Pourquoi avez-vous écrit ce livre ? Pour solder une ancienne amitié ?
« Non, mais j’ai écrit cet ouvrage parce que je pense qu’au regard de nos années passées à militer côte à côte et du compagnonnage que j’ai eu avec Jean-Luc Mélenchon, c’était une interrogation que je me posais d’abord à moi-même : qui est-il vraiment, comment en est-il arrivé-là. C’est un devoir par rapport à tous ceux, à gauche, qui se posent cette même question. »
Qu’est-ce qui vous a rapproché et pour quelles raisons vous êtes-vous éloignés l’un de l’autre ?
« Ce qui nous a rapprochés au départ, c’est que nous venions l’un et l’autre des milieux trotskistes des années 70 et que nous avions fait tous les deux, le choix de voir le négatif de cet engagement trop minoritaire, parfois marqué par l’ultimatisme et un peu trop simpliste. Nous avions fait le choix aussi d’un réformisme radical et donc d’adhérer au parti socialiste. Ce n’était pas une conversion à la social-démocratie, plutôt une leçon tirée d’une expérience passée. La rupture date de 2002 lorsqu’il casse la gauche socialiste que nous avions construite ensemble. »
Pour quelles raisons ?
« Si j’avais la réponse, ce serait formidable mais plus de vingt ans après, je ne l’ai toujours pas. Dans le livre, j’essaie de comprendre les motifs de cette décision prise unilatéralement et sans aucune discussion possible. Il a, par choix personnel, remis en cause des années de travail. Après il y a plein d’explications sur lesquelles je ne veux pas revenir, mais je note que durant cette période il adopte des positions étranges. Il joue un rôle majeur dans la campagne du « non » lors du référendum de 2005 sur le Traité constitutionnel européen mais il n’en tire aucun bénéfice quant à sa situation au PS. »
Justement après le référendum de 2005 il quitte le PS dont il espérait prendre la tête. C’est la cause de sa bifurcation vers une autre conception du combat politique ?
« Il ne le quitte pas tout de suite mais les éléments de sa sortie se mettent en place à ce moment-là. »
Qu’est-ce qui motive sa décision ? Stratégie personnelle, sentiment d‘avoir été méprisé au PS ?

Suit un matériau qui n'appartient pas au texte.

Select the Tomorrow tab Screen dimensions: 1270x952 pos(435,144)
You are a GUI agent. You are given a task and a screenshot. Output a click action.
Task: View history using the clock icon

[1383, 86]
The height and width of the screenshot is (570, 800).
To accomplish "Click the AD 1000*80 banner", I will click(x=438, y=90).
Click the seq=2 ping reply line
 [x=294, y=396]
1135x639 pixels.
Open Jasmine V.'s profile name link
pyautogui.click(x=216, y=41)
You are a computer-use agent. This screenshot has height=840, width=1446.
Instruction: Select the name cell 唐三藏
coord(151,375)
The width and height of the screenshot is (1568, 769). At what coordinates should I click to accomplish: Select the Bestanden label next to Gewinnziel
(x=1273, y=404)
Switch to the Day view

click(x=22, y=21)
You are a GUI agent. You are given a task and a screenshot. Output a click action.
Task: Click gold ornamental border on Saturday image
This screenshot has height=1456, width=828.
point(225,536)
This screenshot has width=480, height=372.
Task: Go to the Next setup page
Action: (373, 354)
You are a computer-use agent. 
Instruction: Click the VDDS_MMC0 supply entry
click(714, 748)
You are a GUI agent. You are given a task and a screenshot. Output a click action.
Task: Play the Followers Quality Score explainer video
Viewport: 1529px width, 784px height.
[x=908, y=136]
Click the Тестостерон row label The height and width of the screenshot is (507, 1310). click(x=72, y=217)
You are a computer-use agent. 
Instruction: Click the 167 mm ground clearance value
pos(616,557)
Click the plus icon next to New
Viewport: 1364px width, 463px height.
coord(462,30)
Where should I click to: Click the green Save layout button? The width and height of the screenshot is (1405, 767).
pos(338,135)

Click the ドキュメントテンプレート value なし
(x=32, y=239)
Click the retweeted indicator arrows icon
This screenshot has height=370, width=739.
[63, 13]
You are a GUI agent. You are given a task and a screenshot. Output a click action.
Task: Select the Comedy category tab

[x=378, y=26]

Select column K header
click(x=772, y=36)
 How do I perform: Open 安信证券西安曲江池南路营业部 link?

« Je pense qu’il a le sentiment qu’au sein du Parti socialiste il a fait son temps parce que le PS ne le reconnaît pas à la hauteur de ce qu’il pense être et de ce qu’il est devenu au travers du référendum de 2005. Il considère qu’il faut tirer un trait et qu’il est temps pour lui de faire autre chose. »
Vous pensez qu’il a une revanche à prendre sur le PS ce qui explique son attitude actuelle vis-à-vis de la formation politique à laquelle il a appartenu ?
« C’est quelqu’un qui a un énorme égo. Il n’y a pas que cela qui le guide mais oui, je pense, qu’il veut prendre sa revanche sur le PS et sur François Hollande »
Vous le soupçonnez d’avoir été un infiltré Lambertiste à l’intérieur du PS.
« Même pas. Je pense qu’au départ il n’a pas rompu. Ce n’est pas une taupe comme on dit dans le vocabulaire traditionnel. Je crois qu’il n’a pas coupé le lien et qu’il est resté dans une relation discrète avec des rendez-vous réguliers. »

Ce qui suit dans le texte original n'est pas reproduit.